We threw away some hemp seeds the other day. But only because we discovered them in a jar at the back of the cupboard, where they had languished for long enough for us to believe that they were no longer efficacious.

In retrospect, I wondered whether we might have been a bit hasty. After all, the seeds might have been dormant but otherwise healthy. Perhaps we could have sprouted them. Of course, if they had proved to be good enough to sprout, they might have been good enough to grow, and that would have opened up a whole range of possibilities.

I remember the long hot summer of 1976. There were some good things and some bad things. One of the bad things was that our indigenous trees, like the sturdy oaks, were finding it difficult to cope with rapidly descending water tables, and it was sad to see them visibly wilting like garden flowers. Some simply died. On the other hand, other plants thrived.

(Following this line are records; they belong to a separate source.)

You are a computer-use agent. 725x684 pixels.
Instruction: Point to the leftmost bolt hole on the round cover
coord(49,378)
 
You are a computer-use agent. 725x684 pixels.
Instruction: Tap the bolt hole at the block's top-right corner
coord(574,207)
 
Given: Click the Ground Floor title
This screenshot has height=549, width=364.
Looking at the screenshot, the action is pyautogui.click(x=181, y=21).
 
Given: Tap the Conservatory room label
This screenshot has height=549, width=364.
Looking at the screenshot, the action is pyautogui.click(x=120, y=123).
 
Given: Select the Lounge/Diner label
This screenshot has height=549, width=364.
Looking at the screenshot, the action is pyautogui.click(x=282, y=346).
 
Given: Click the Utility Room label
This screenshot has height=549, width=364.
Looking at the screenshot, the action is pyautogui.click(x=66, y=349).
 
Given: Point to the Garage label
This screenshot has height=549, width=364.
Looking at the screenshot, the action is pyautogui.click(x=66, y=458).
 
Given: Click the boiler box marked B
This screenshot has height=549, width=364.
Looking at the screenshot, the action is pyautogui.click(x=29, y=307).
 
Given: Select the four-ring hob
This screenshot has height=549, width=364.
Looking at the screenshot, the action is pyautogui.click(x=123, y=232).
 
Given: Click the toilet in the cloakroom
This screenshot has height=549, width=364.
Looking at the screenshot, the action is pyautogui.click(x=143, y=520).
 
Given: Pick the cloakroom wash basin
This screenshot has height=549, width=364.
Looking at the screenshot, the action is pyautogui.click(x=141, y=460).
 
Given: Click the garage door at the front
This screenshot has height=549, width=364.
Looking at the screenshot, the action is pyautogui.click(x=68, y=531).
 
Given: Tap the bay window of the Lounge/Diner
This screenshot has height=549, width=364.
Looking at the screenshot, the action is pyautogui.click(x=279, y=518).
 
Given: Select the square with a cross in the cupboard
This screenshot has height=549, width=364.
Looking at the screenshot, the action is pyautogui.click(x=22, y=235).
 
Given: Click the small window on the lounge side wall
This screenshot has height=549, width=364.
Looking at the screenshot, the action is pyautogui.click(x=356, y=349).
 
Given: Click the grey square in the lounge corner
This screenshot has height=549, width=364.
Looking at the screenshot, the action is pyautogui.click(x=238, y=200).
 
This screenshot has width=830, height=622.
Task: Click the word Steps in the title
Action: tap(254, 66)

Up on the Bromyard Downs, by accident or intent, a handful of hemp seeds had been strewn over the ground in the corner of a field normally grazed by dairy cows. Conditions were obviously just right, and soon the seeds germinated. As the summer progressed, so the hemp, Cannabis Sativa, to give it its more formal name, came on apace, filling that corner of the field like some alien nettle patch. At this point, the tale may take on an apocryphal note, because no one really knows the truth of it. But legend has it that he who sowed it came one day to harvest it, for purposes undisclosed, although a limited number of guesses would probably be all that was needed to hit the right answer.

Imagine his disappointment when he discovered that, undeterred by the height of these spectacular nettles, the local dairy herd had munched their way through the whole patch.

Thus one of the most unexpected consequences of that long tropical summer was that sales of milk in Bromyard went through the roof.